Smart contracts – oxymoron or the future for business?
| 16-03-2018 | treasuryXL |
On Tuesday 13th March 2018, RTL Z – a television channel – broadcast a “Cryptoshow” to explain how the Blockchain works and what it could mean for the future. They attempted to make the technology and information as simple as possible to show what uses the Blockchain could have in the world for consumers and businesses. One of the main areas of interest relates to Smart contracts. What are they? What are the advantages and disadvantages? What changes can they bring?
Definition
Wikipedia defines a Smart contract as “a computer protocol intended to digitally facilitate, verify, or enforce the negotiation or performance of a contract. Smart contracts allow the performance of credible transactions without third parties. These transactions are trackable and irreversible”.

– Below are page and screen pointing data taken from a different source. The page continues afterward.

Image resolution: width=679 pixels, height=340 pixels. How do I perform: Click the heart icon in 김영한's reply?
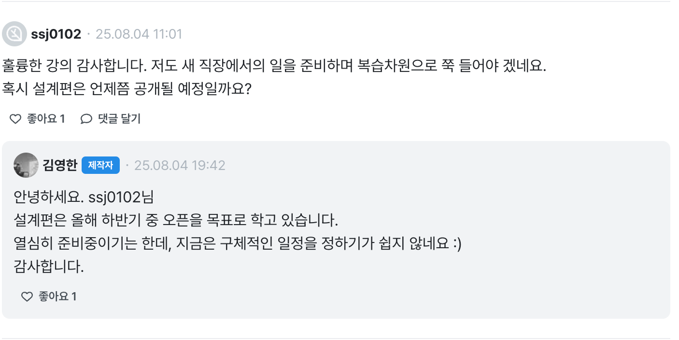(x=27, y=297)
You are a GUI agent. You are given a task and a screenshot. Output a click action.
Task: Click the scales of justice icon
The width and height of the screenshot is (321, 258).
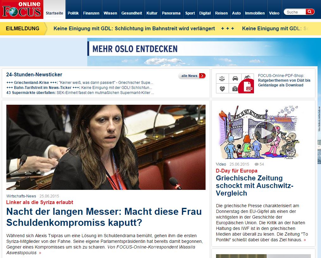click(x=222, y=79)
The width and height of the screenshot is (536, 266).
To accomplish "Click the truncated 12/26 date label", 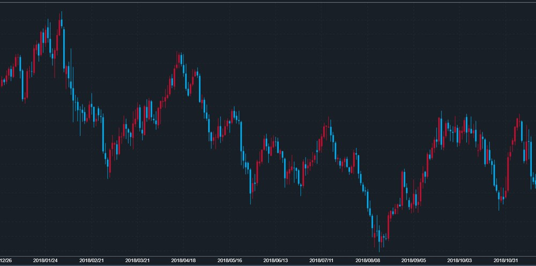I will tap(5, 260).
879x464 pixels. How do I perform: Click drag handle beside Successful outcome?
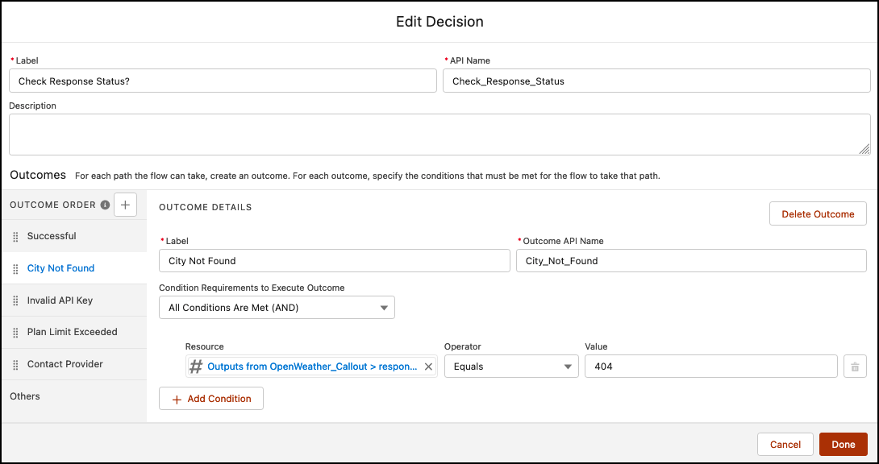15,237
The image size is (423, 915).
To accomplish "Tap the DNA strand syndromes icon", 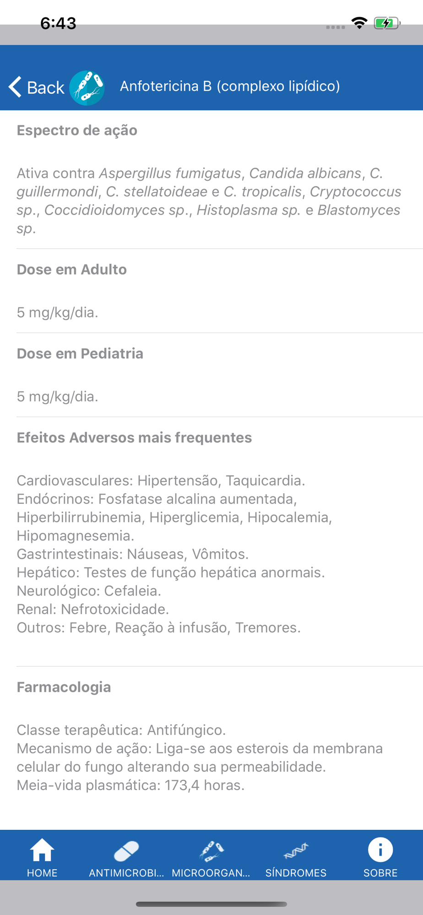I will (296, 851).
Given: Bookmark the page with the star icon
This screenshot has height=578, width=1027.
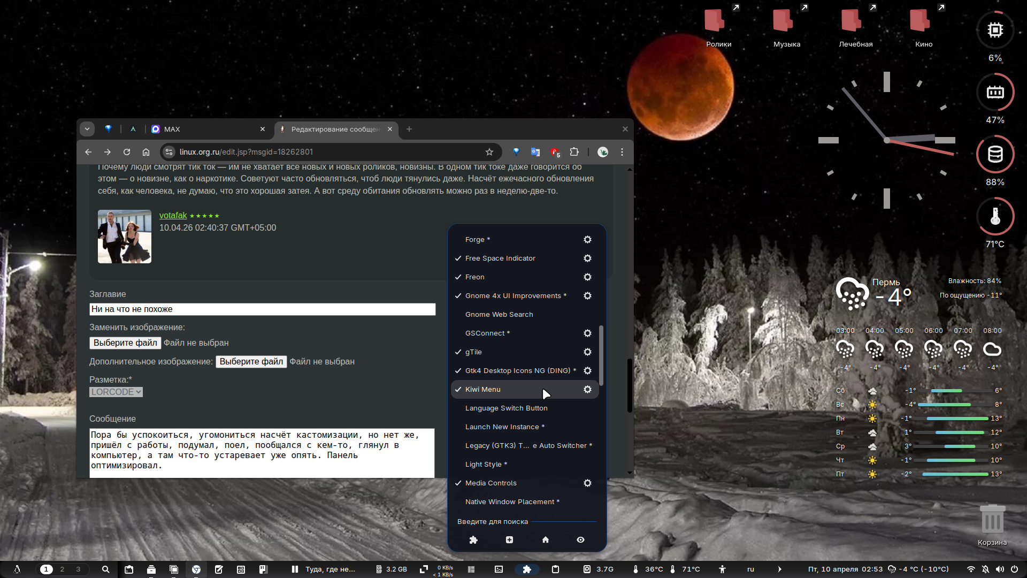Looking at the screenshot, I should click(x=489, y=152).
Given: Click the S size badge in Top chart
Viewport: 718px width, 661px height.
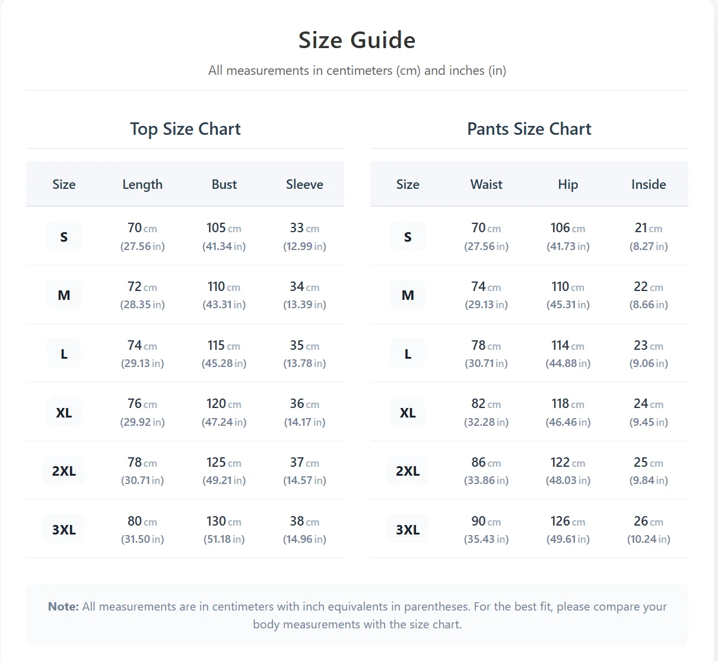Looking at the screenshot, I should point(64,237).
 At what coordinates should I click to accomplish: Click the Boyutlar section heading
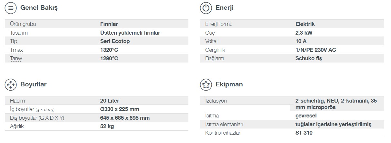coord(34,84)
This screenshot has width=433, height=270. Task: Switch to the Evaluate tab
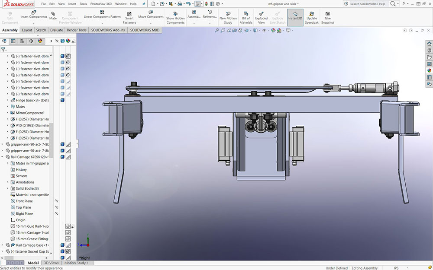56,30
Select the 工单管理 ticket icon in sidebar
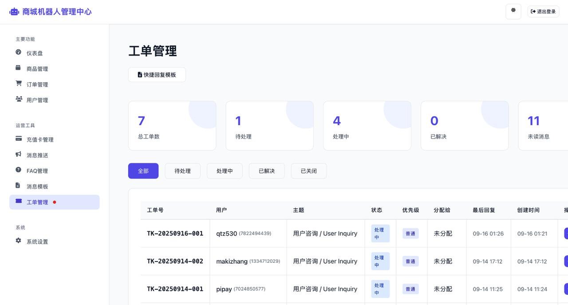Viewport: 568px width, 305px height. (x=18, y=202)
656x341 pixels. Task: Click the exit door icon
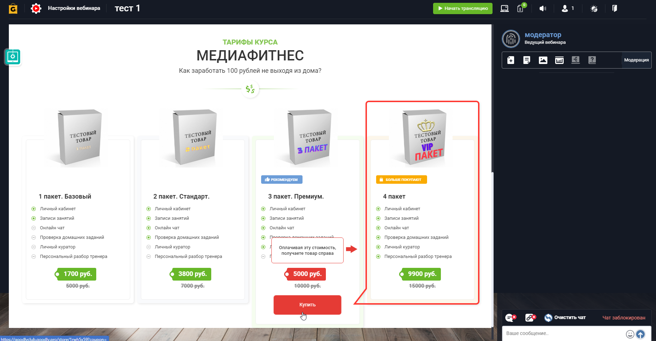(x=615, y=8)
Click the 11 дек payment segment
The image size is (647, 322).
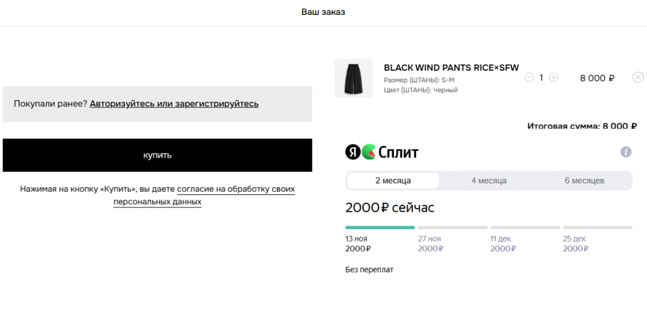click(525, 228)
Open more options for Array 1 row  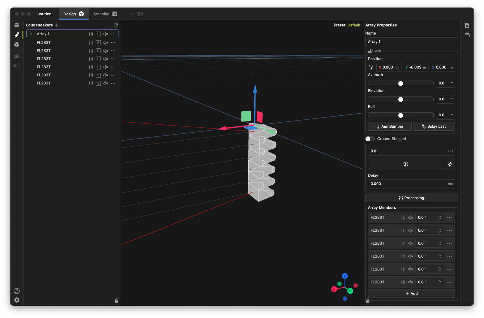pyautogui.click(x=113, y=34)
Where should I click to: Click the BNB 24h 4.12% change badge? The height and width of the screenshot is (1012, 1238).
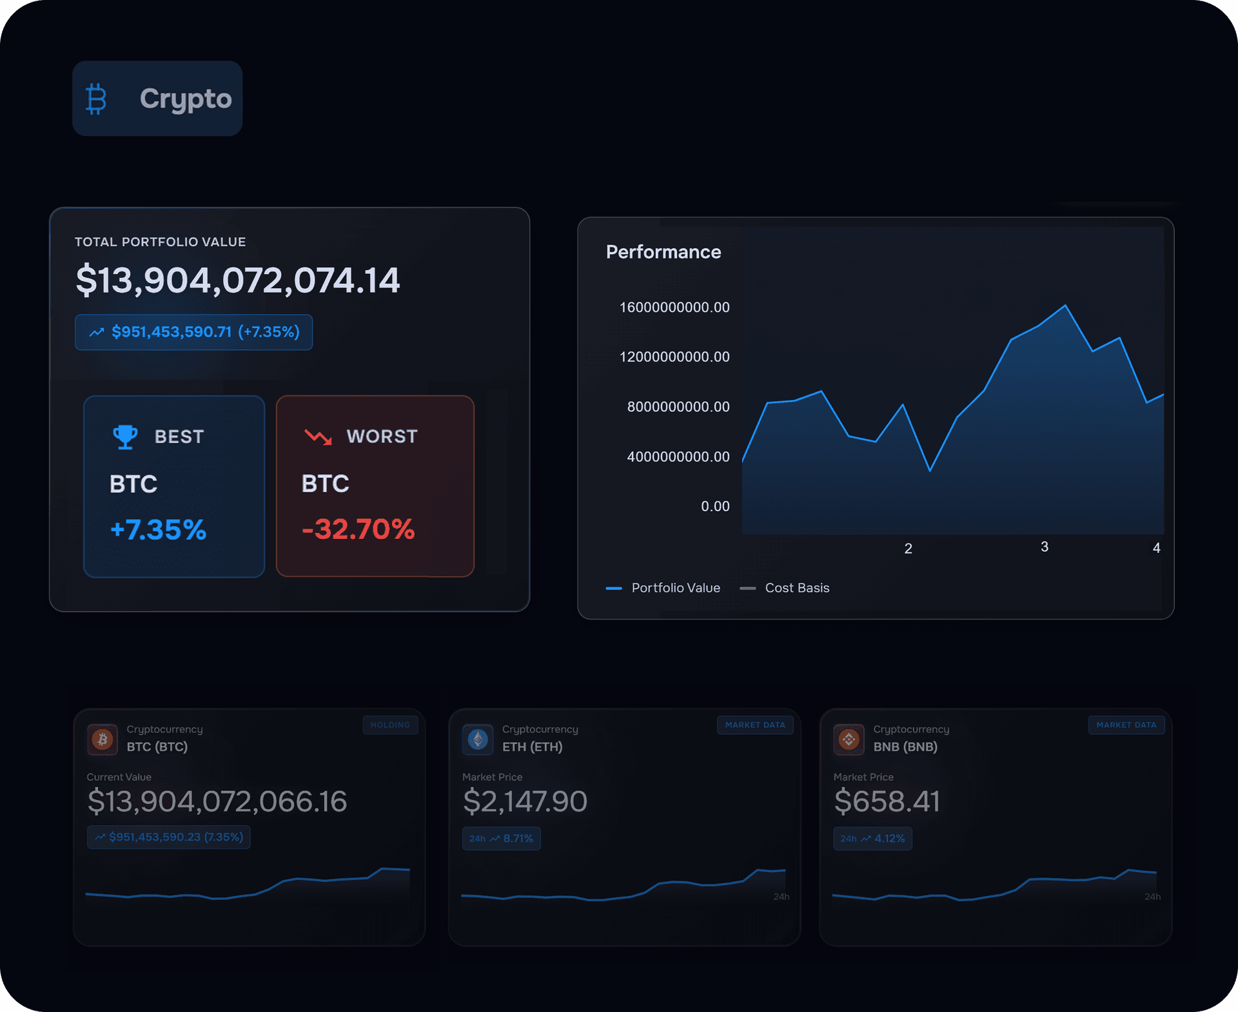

These contracts facilitate the transfer of goods, services, property, money – in fact anything of value – in a manner that is transparent and direct. It removes the role of an intermediary.
How they work
- You agree to enter into a transaction
You draw up an agreement electronically
The agreement is encrypted and placed on a secured shared ledger accessible to the counterparty
As this is the Blockchain, the data is backed up at various other locations
Both parties perform as per the agreement
Costs are reduced by the absence of intermediaries
As both parties have agreed to the contract they are faster and less expensive to administer
Being electronic there is less possibility of errors occurring due to manual input
Advantages
- Both counterparties receive an identical agreement
You decide who can access and amend documentation
Rules that have been agreed upon define how changes can be made
Any agreed change in one document is automatically made to all relevant documents
Encryption and the methodology of the Blockchain ensures that transactions cannot be altered after being agreed and the block validated
Disadvantages
- Are they enforceable by law
No action written in a contract can be against the law of the land
Contracts still have to be written – electronically. This entails human involvement that could lead to errors
Considerable knowledge of computer coding is required
Lawyers still need to be involved in the formation of the contracts
Costs – employing these specialists will come at a steep price
What further uses can the Blockchain provide
Digital identity – it will be possible to identify an agreed counterparty and all their static data can be stored
Proof of provenance – especially for ethical businesses, it will be possible to issue certificates proving the source of goods
Communication within the supply chain – discrepancies will show up and can be proactively addressed
Payments – removing financial intermediaries implies quicker payments and reduced costs
Ownership – Smart contracts enforced by law make it possible to register the legal owners of goods and property
Loyalty programmes – with all the details present from all transactions, it is possible to initiate programmes to reward clients/customers
The greatest savings will be seen in processing – both in time and costs. Some reports suggest savings of up to 40% can be established, together with a real-time overview of positions. However, the whole system relies on one major factor – trust. Where we previously met people, negotiated, agreed etc., now we will do more of that online. Furthermore, implementation of a Blockchain strategy will require a company to complete revaluate their current way of working, leading to considerable planning and strategic positioning.
The proposed future looks exciting – it is now up to industry to determine the road on which they wish to travel.